* _INSTRUCTIONS_:
a: Decide whether each statement below agrees with the court headnotes. Answer yes or no for each, and quote the words of the headnotes that decide it.
(i) The trial judge informed the jury that he was only stating the parties' contentions.
(ii) The court ruled that the excluded evidence harmed the plaintiff.
(iii) A ground of a motion for new trial will still be considered if it leaves out evidence that must be considered in ruling on it.
b: Use the court headnotes to answer these questions.
(i) In whose favor did the court direct a verdict on the issue it eliminated from the case?
(ii) What did one of the defendants testify about a particular morning?
(iii) Which party's verdict did the evidence authorize?
c: The court headnotes discuss a defendant's testimony about a particular morning. Using those headnotes, explain why admitting that testimony was not harmful error.

1. The trial court did not express an opinion as to what had been proved in the case when, in instructing the jury and in stating the contentions of the defendants as made by their answers and cross-petitions, he used the expression "defendant shows" rather than "defendant contends," or "defendant alleges," where the expression used was the same as that employed in the answers and cross-petitions and where he otherwise fully informed the jury that he was merely stating the contentions of the parties, and fully instructed the jury that the defendants had the burden of proving the contentions made by their cross-petitions by a preponderance of the evidence.
3. "An exception to an entire charge is not good unless the whole charge is subject to such exception." The charge of the court in this case was not so defective as to be subject to this kind of an exception.
4. The exclusion of evidence which went only to prove an issue which had been eliminated from the case by a ruling of the court directing a verdict for the plaintiff as to that issue, was not harmful to the plaintiff, and consequently, if error, is not cause for a reversal.
5. A ground of a motion for new trial which fails to set forth therein evidence which is necessary to be considered in passing on it, or which does not refer specifically to the location of such evidence in the record, is too incomplete to be considered.
6. Since the testimony of one of the defendants, that on a particular morning there were enough trucks on the job to keep it going, if it was a conclusion or opinion of the witness, was supported by specific facts testified to, its admission was not harmful error.
7. The evidence authorized the verdict for the defendants.

* _RECORDED DATA_:
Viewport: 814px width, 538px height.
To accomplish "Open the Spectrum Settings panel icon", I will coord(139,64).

...

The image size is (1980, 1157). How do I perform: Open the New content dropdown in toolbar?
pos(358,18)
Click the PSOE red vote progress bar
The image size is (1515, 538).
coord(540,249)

* * *

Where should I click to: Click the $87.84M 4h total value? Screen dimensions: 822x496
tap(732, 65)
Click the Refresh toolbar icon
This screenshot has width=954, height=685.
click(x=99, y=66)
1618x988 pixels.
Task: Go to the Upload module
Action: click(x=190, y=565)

* _OUTPUTS BY TASK_:
a:
(i) Yes: "he otherwise fully informed the jury that he was merely stating the contentions of the parties"
(ii) No: "was not harmful to the plaintiff"
(iii) No: "is too incomplete to be considered"

b:
(i) The plaintiff.
(ii) There were enough trucks on the job to keep it going.
(iii) The defendants.

c: The testimony may have been a conclusion or opinion of the witness. Even so, specific facts in the other testimony supported it, so admitting it was not harmful error.